What This Concept Is

A context switch is the operation the kernel performs to stop one thread and start another on the same CPU. At the instruction level it is "save the old context into its PCB, load the new context from the new PCB, return to user mode at the new PC."

The trigger is always one of:

  • timer interrupt fired by the hardware at the end of a quantum
  • voluntary yield via a blocking syscall (read, wait, futex_wait, etc.)
  • higher-priority task becomes runnable (e.g., wake-up from I/O)
  • explicit preemption request (sched_yield, kernel preempt point)

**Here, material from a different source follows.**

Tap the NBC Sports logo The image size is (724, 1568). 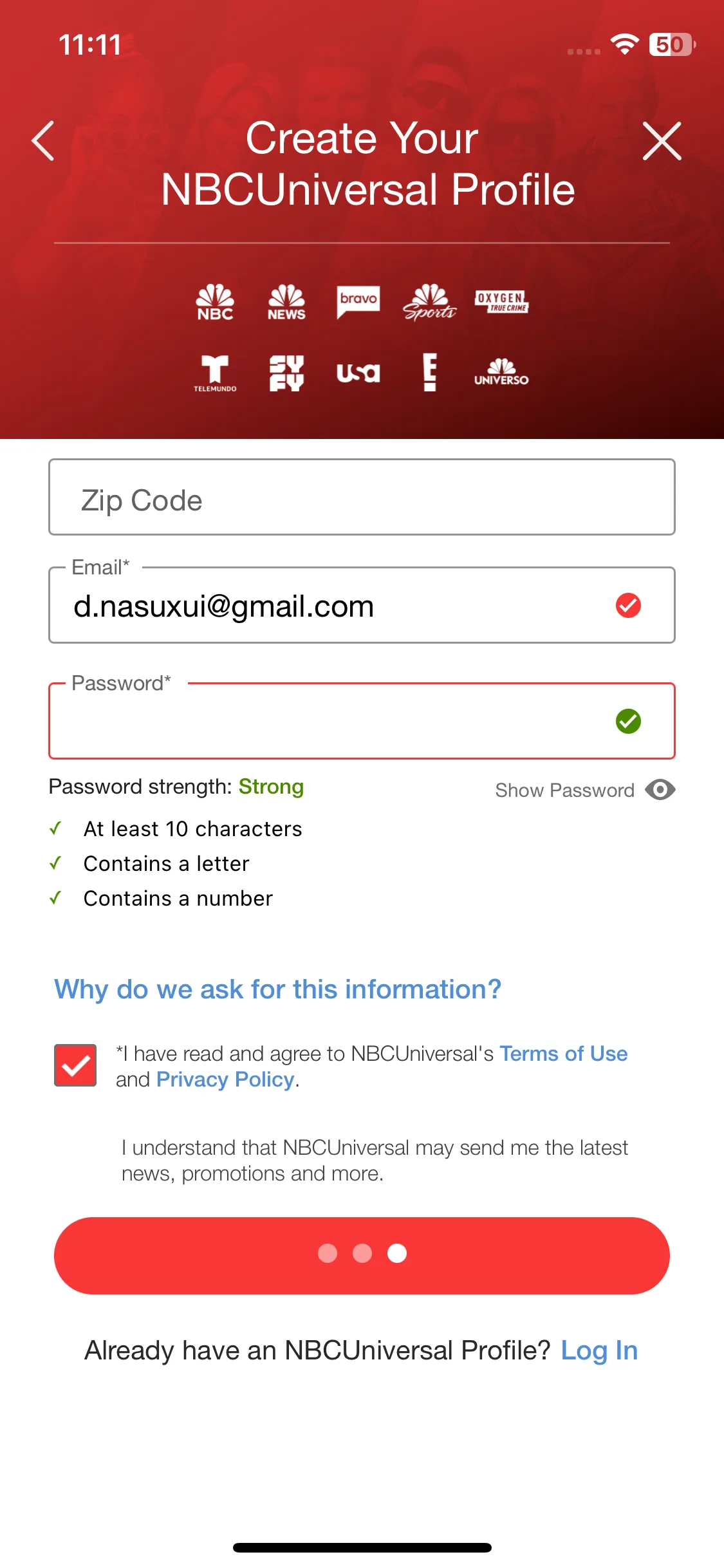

The save/restore mechanism is the same in all cases; only the reason for entering the kernel differs.

Why It Matters Here

"Context switch" is the glue behind every multi-tasking behavior. Without seeing the instruction-level dance, you cannot reason about its cost (Concept 11), about what threads share (Concept 12), or about why TLB flushes matter (Concept 11 again).

Concrete Example

Simplified x86-64 switch from process A to B, triggered by a timer interrupt while A is in user mode:

  1. Hardware trap entry. CPU receives interrupt. It switches to kernel mode, pushes A's user SS, RSP, RFLAGS, CS, RIP onto A's kernel stack. The CPU is now executing the timer interrupt handler.

  2. Save A's GPRs. The handler's prologue saves the rest of A's registers (rax, rbx, ..., r15, floating-point state via FXSAVE/XSAVE) into A's task_struct.

  3. Scheduler decides. schedule() looks at the run queue, picks B.

  4. Switch stacks. The kernel swaps CR3 (page-table base) only if the address space changes -- on Linux this is true when switching between processes, not between threads of the same process. It then loads B's kernel stack pointer. This is the narrow moment that is the context switch.

  5. Restore B's GPRs. Pop B's saved registers from B's task_struct.

  6. iret. Returns to user mode, popping B's saved SS, RSP, RFLAGS, CS, RIP. B resumes at the exact instruction where it was last preempted.

On Linux, switch_to() in arch/x86/include/asm/switch_to.h is the macro around step 4.

Common Confusion / Misconception

"A context switch is just saving and restoring registers." The register dance is fast -- dozens of nanoseconds. The expensive parts are:

  • crossing the user/kernel boundary (TLB hits and barriers)
  • the indirect costs: cold TLB, cold caches, mispredicted branches (Concept 11)
  • running the scheduler itself (schedule() is non-trivial)

Measure a real context switch with lmbench lat_ctx; expect 1-10 µs on a modern server. Pure register save/restore would be <100 ns.

How To Use It

Walk the switch step by step when debugging "why is this latency so high":

  1. What triggered the switch (timer, wake-up, syscall)? -> shows on perf sched.
  2. Does it cross address spaces (process->process) or stay within one (thread->thread)? -> TLB flush or not.
  3. What ran in between the two observations of the target task? -> perf sched timehist.

Check Yourself

  1. Name the four common triggers for a context switch.
  2. Why does switching between two threads of the same process skip the CR3 reload?
  3. Why is iret (or its equivalent) the last instruction in the path?

Mini Drill or Application

On your Linux machine:

  1. perf bench sched pipe -- record the reported time per iteration. That's the round-trip switch cost.
  2. perf sched record sleep 5 and then perf sched latency -- read off the max scheduling latency for perf itself.
  3. Write one paragraph explaining what distinguishes "wall time to finish" from "time spent actually running" for the traced program.